Edmund no dijo nada. Ella lo miró y vio su cara impasible, sus hermosas facciones, inmóviles, los ojos de pesados párpados que no delataban ninguna emoción. Ni dolor ni enojo. Dejó que el silencio se prolongara, esperando la reacción de Edmund a su noticia. Durante un momento de desvarío, imaginó que él, rompiendo su reserva, se acercaba a ella, la abrazaba, la cubría de besos, la acariciaba, la llevaba a la cama.
– ¿Cuándo lo has decidido?
Sintió el escozor de las lágrimas y las ahuyentó.
– Hace meses que lo pienso. Cuando Henry se fue, lo decidí. Sin Henry, no tengo nada que hacer aquí.
– ¿Cuándo te vas?
– Tengo pasaje en un vuelo de la “Pan Am” que sale de Heathrow el jueves por la mañana.

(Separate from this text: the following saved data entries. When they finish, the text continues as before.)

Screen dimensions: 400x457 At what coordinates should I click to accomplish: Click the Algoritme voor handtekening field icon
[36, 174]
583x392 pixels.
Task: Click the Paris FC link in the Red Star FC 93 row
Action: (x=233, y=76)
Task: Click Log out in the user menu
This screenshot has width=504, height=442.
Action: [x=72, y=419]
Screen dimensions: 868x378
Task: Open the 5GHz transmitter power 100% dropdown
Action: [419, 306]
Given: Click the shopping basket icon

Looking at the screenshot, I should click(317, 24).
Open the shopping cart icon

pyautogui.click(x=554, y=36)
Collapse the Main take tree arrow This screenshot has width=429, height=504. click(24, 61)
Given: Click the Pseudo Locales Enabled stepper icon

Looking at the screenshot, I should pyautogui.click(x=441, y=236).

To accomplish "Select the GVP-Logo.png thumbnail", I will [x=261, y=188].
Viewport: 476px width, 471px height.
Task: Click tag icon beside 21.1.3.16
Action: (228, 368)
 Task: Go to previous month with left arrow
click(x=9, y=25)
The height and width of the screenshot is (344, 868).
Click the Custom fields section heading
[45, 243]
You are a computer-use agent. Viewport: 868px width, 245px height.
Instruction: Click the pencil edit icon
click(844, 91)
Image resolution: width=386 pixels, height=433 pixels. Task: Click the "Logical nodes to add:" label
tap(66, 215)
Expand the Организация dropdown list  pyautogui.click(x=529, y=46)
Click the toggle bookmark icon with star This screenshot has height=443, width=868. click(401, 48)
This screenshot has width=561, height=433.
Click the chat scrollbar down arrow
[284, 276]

– ¿El jueves? Falta menos de una semana.
– Ya lo sé. -Se volvió de cara al espejo, se quitó el último rulo, cogió el peine y empezó a desenredar y alisar sus bucles de color de trigo-. Pero existe una razón y vale más que la sepas ahora porque no faltará quien te la diga. Ha ocurrido algo curioso. ¿Recuerdas que Isobel nos dijo el domingo que iba a tener en su casa a un americano desconocido? Pues el americano se llama Conrad Tucker y resulta que nos conocimos hace años, en Leesport.
– El Americano Triste.
– Sí, y está triste porque su esposa murió de leucemia hace poco y él se ha quedado solo con una niña. Hace un mes que está en Escocia, pero el jueves regresa a los Estados Unidos. -Dejó el peine y se apartó de la cara la reluciente melena. Se volvió a mirarle-. Me pareció buena idea hacer juntos el viaje.